▶ _Directive 1_:
Answer these questions from the OAuth discussion.
(a) According to the discussion, what is the only thing the web-app needs to know about a user?
(b) Which flow does the answer recommend if the web-app runs completely in the browser?
(c) For what kind of clients does the answer say the Authorization code grant is optimised?
▶ _Directive 2_:
Rewrite the OAuth discussion from "Say, there is" through "for confidential clients.", substituting "connection" for "session".

▶ _Quoted passage_:
3
votes

I cannot figure out advantages of using Authorization Code Grant vs. Implicit Flow for authentication purposes only for a classic web-app?

Say, there is an web-app which authenticates via a 3rd party Iaas provider. The web-app only needs to know if a user (identified by some ID) is authenticated. The web-app does not hit any 3rd party services and so does not need to have any access tokens for authorisation purposes.

In this example, I do not see how getting user_id (JWT token) directly into the web-browser from the IaaS is less secure then getting the same user_id via the web backend? In both cases a session will be established. What do I loose if I use implicit grant in this case?

2

2 Answers

1
votes

Depends where your web-app runs. If it runs completely on the browser (e.g. it's a javascript app or SPA) then I would use the implicit flow because the Authorization code grant is optimised for confidential clients.

▶ _Given data_:
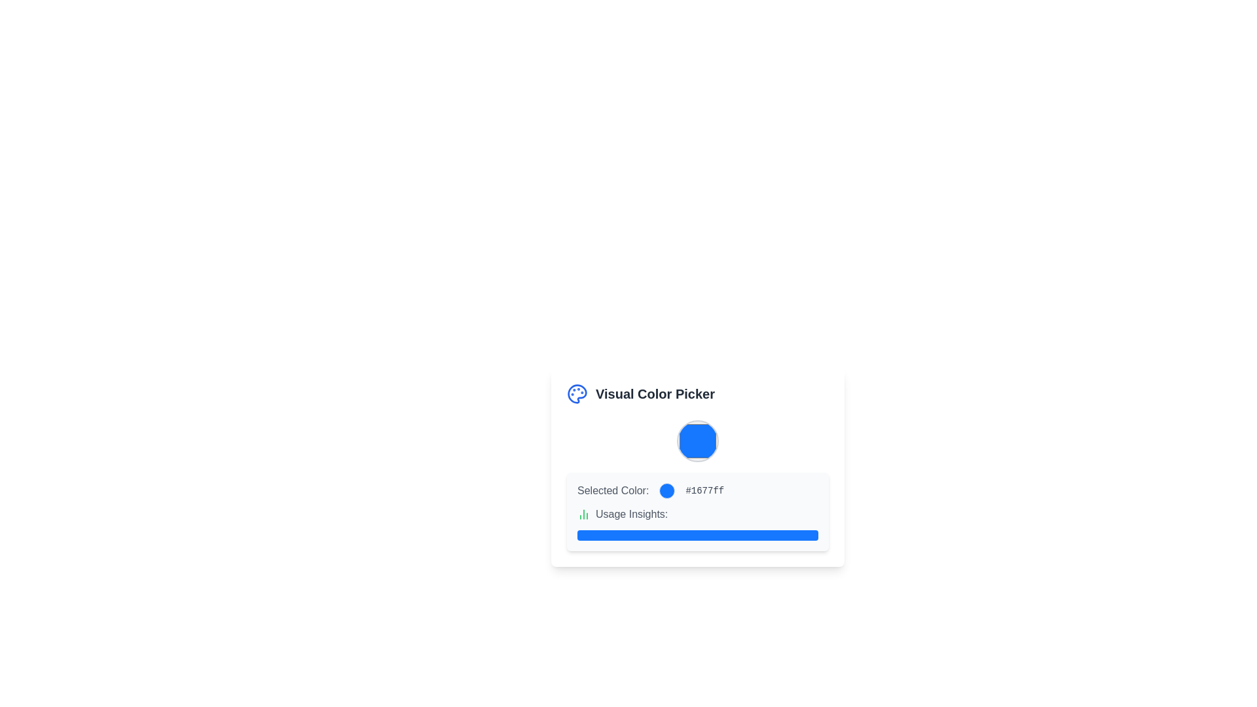 The image size is (1257, 707). What do you see at coordinates (577, 393) in the screenshot?
I see `the blue painter's palette icon located to the left of the 'Visual Color Picker' text` at bounding box center [577, 393].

▶ _Exercise response 1_:
(a) Whether a user, identified by some ID, is authenticated.
(b) The implicit flow.
(c) Confidential clients.

▶ _Exercise response 2_:
Say, there is an web-app which authenticates via a 3rd party Iaas provider. The web-app only needs to know if a user (identified by some ID) is authenticated. The web-app does not hit any 3rd party services and so does not need to have any access tokens for authorisation purposes.

In this example, I do not see how getting user_id (JWT token) directly into the web-browser from the IaaS is less secure then getting the same user_id via the web backend? In both cases a connection will be established. What do I loose if I use implicit grant in this case?

2

2 Answers

1
votes

Depends where your web-app runs. If it runs completely on the browser (e.g. it's a javascript app or SPA) then I would use the implicit flow because the Authorization code grant is optimised for confidential clients.